Lightmind Extract 032


~T 2.1.05
I used to do this routine that Almaas recommends called the Hoffman or Quadrinity process, an emotional bath and maha-marathon including extraordinary confrontations and maniacal cathartic releases – contributed by Naranjo – around one’s belief systems. I also put people through it if they volunteered for duty. One of the things people worked out was their anger at God. People would wail and rail. People are pissed at the Man Upstairs.

You can ride the horse, the white horse of the junkie or the gray mare of the cult crazy. I’d prefer the former.

The horse is our life. Here we is.

How we relate to practice is the meta-practice.

When I earlier had different sadhana to do, I would not do them on any constant basis for 2 reasons one of which was laziness. The other reason is that I would inquire of any guilt or shame that might come up rather than perform at the driven guilt-whipped donkey level. I”d get up in the AM, think about practice, notice the guilt and let it go. That’d be it. I don’t think this is the whole story, the sole alternatives. Can we possibly forget that our mind creates constructs to drive ourselves even more crazy?

At a more personal level, my preceptor, who always did his practices, never told me to practice. He was artful. At other times, he’d say, Practice but know it’s not true. You had to figure it out for yourself.

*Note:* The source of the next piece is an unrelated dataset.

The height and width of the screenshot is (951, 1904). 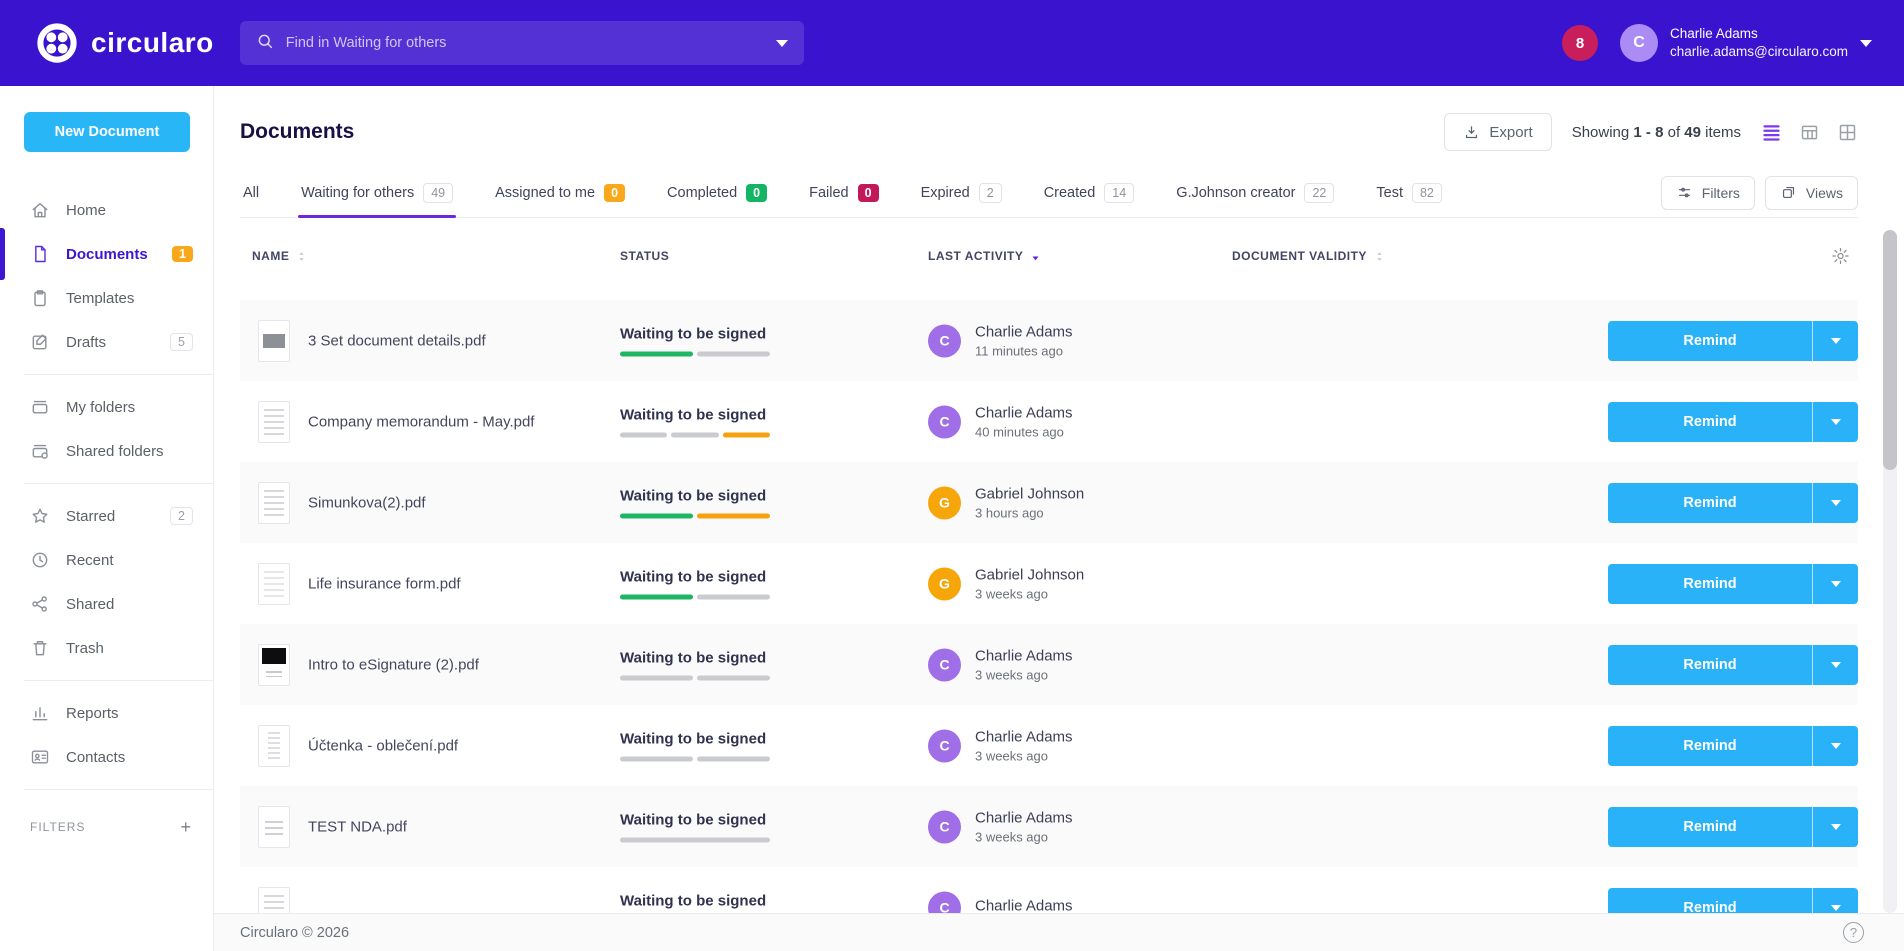 What do you see at coordinates (695, 840) in the screenshot?
I see `signature-progress` at bounding box center [695, 840].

Injunctions may appear to be in the domain of cause and effect but more to the point, my sense is that practice relates to the accrual of personal power not realization. Also, since you are unavoidably riding the horse, you know, it provides a course as in the old saying, who’s riding who, mind riding or riding mind. There has to be some love in it too, otherwise….

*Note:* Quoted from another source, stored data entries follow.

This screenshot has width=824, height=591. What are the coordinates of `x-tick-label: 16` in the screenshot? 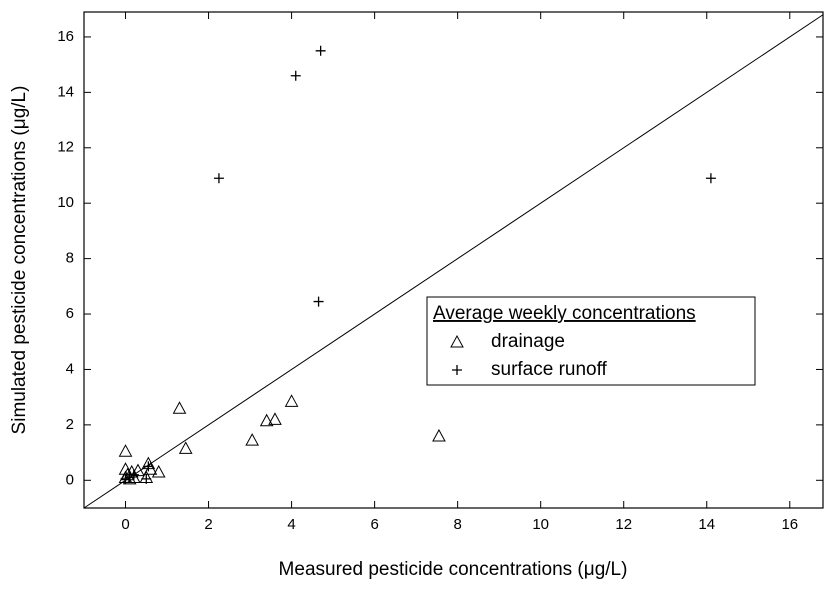 It's located at (790, 524).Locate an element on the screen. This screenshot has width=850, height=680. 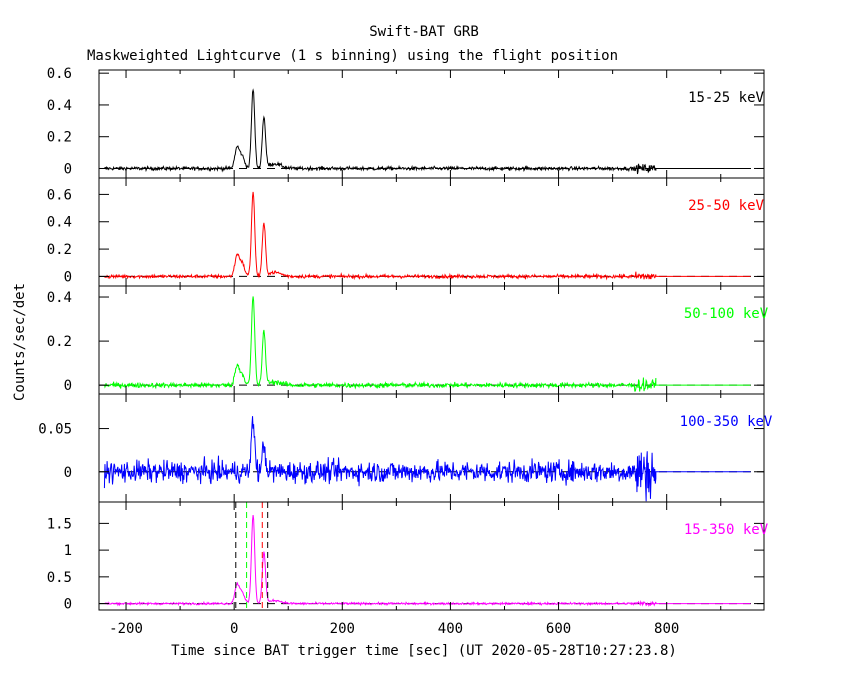
panel-5: 0 0.5 1 1.5 15-350 keV is located at coordinates (408, 557). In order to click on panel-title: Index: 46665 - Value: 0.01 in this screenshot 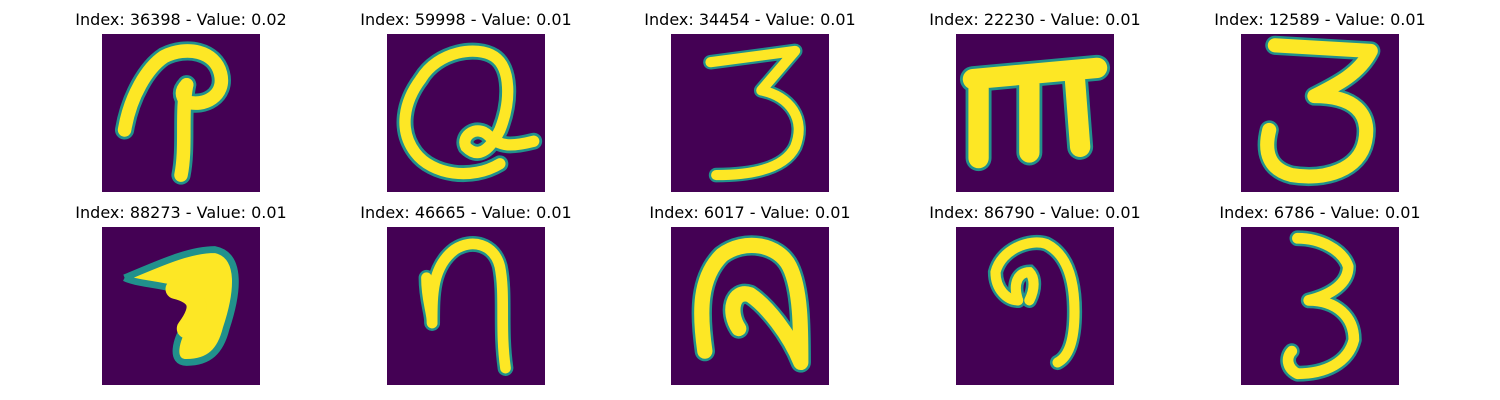, I will do `click(466, 212)`.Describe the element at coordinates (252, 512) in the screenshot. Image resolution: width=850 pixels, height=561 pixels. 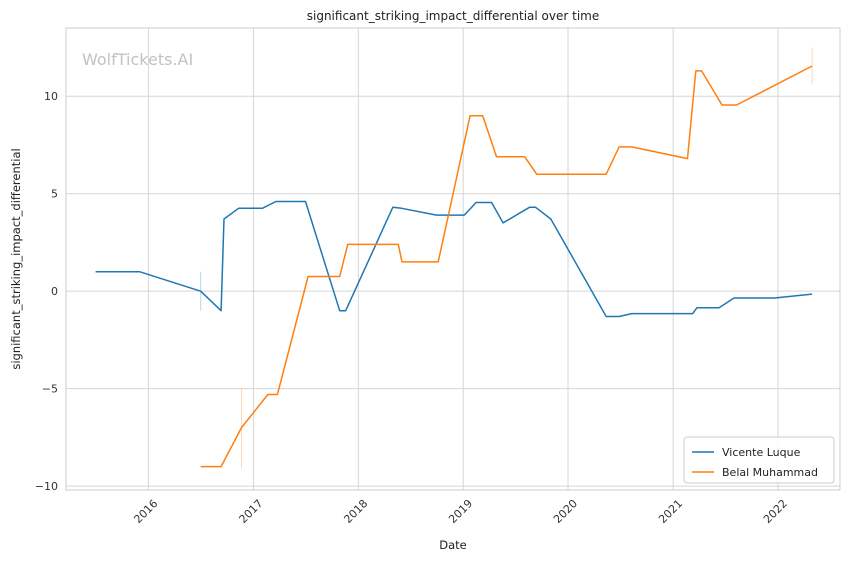
I see `x-tick-label: 2017` at that location.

The powerful image of Shunryu Suzuki comes to mind, walking in procession with advanced cancer, banging his staff into the ground with every other step.

I once asked my teacher or Guru what he thought of Western neo-Advaitins who said that practice was an engagement with duality. He said, Oh, that’s ego, adding, Not to practice is ego all the while saying practice wasn’t true.

Fair or unfair, worthy or worthless, you cannot not ride the horse. If you can, no prob. word’ horsey?